On this day · 5 August 2011
45 sec read

A solar-powered spacecraft set off on a five-year, 1.7-billion-mile cruise to read Jupiter's hidden interior.

Verified · NASA

On August 5, 2011, NASA’s Juno spacecraft lifted off from Cape Canaveral aboard an Atlas V 551 rocket, beginning a five-year, roughly 1.7-billion-mile journey to the solar system’s largest planet.

Juno was built to peer beneath Jupiter’s swirling clouds rather than just photograph them.

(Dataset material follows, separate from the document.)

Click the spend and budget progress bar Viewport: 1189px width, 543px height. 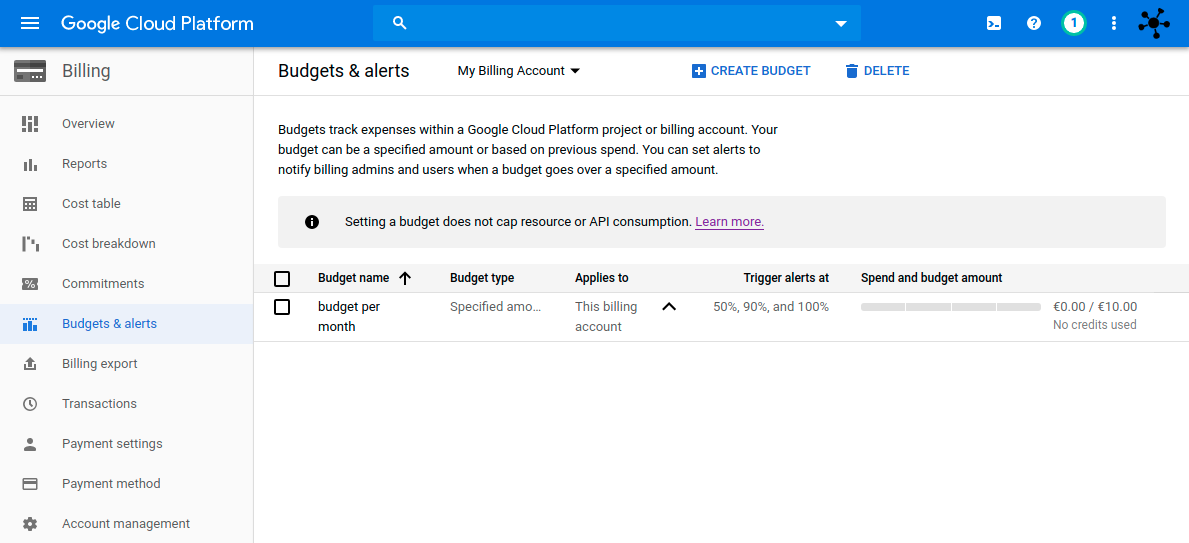[x=950, y=307]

Its instruments map the planet’s gravity field, magnetic field, and deep atmosphere to reveal how much water it holds and whether it hides a solid core. The answers bear on a bigger question: how Jupiter, and the planets around it, first came together.

Juno reached Jupiter on July 4, 2016, slipping into a looping polar orbit that skims just above the cloud tops.

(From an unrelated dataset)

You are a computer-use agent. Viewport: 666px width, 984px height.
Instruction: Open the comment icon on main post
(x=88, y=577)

Running on three giant solar arrays rather than nuclear power, Juno proved that a spacecraft could gather sunlight even five times farther from the Sun than Earth. Its findings since suggest Jupiter’s core is diluted and fuzzy rather than neat and compact.

5 yrs
cruise to Jupiter
1.7B mi
distance traveled
2011
launch year

Sources & references

2 references

Well-established. Corroborated by 2 independent sources.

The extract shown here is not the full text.